Using the Pólya-gamma sampler

As of version 1.2.0, NIMBLE provides a Pólya-gamma sampler for parameters in the linear predictor a logistic regression specification.

The Pólya-gamma (PG) sampler is a sampler that can be used on parameters involved in the linear predictor of a logistic regression when those parameters have normal or multivariate normal prior distribution(s). Often this would simply be a logistic regression for a set of Bernoulli or binomial observations with the target nodes being the regression coefficients in the linear predictor (the logit-transformed probabilities), but the “observations” could also be unknowns as well, such as in the occupancy component of an ecological occupancy model. PG sampling has been found to be useful in a variety of contexts, such as in sampling the detection and occupancy components of ecological occupancy models.
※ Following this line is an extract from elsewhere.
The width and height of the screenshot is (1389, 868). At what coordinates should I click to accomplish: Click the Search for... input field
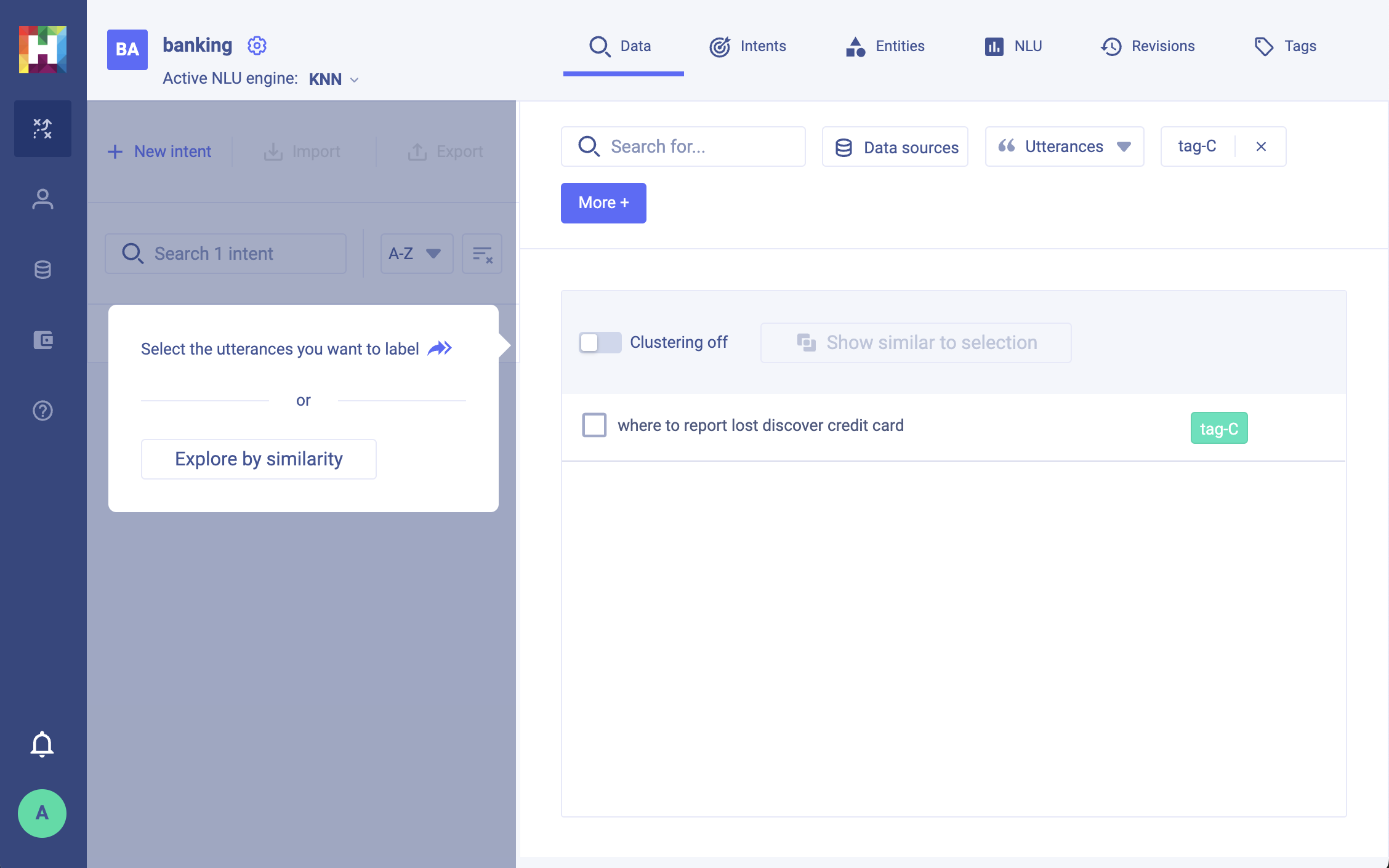coord(683,147)
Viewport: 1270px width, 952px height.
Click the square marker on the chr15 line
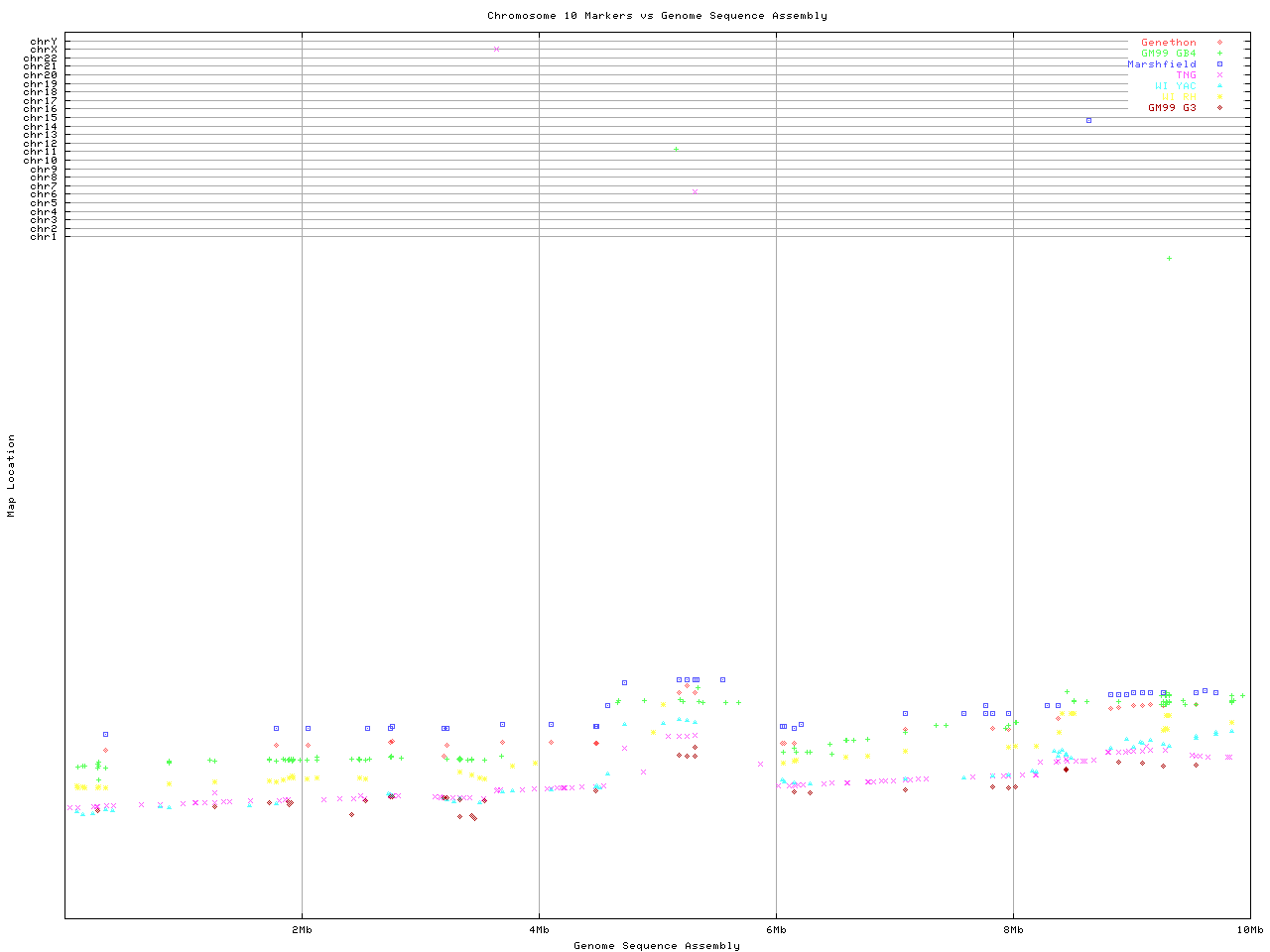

The sampler is similar to the well-known data augmentation strategy for probit regression, though the computational complexity of sampling the auxiliary variables in the PG is more intensive. For each observation, an auxiliary variable is introduced. The sampler first samples the auxiliary variables conditional on the observations and the target node. Then conditional on the auxiliary variables and the prior, it draws a conjugate sample from the multivariate normal conditional distribution of the target node.

Users must assign a PG sampler manually via addSampler.

One should generally assign a PG sampler to all of the parameters involved in the linear predictor for a given logistic regression component in a model. The reason for this is that the auxiliary variables are internal to each sampler and cannot be shared across different PG samplers. Since there is a distinct auxiliary variable for each observation, having multiple PG samplers for a given logistic regression component would involve updating those auxiliary variables multiple times. Furthermore, the sampling of the target nodes conditional on the auxiliary variables is a conjugate sampler, so the dimensionality of the target nodes is not a concern (although having more target nodes does increase the amount of computation in the conjugate update).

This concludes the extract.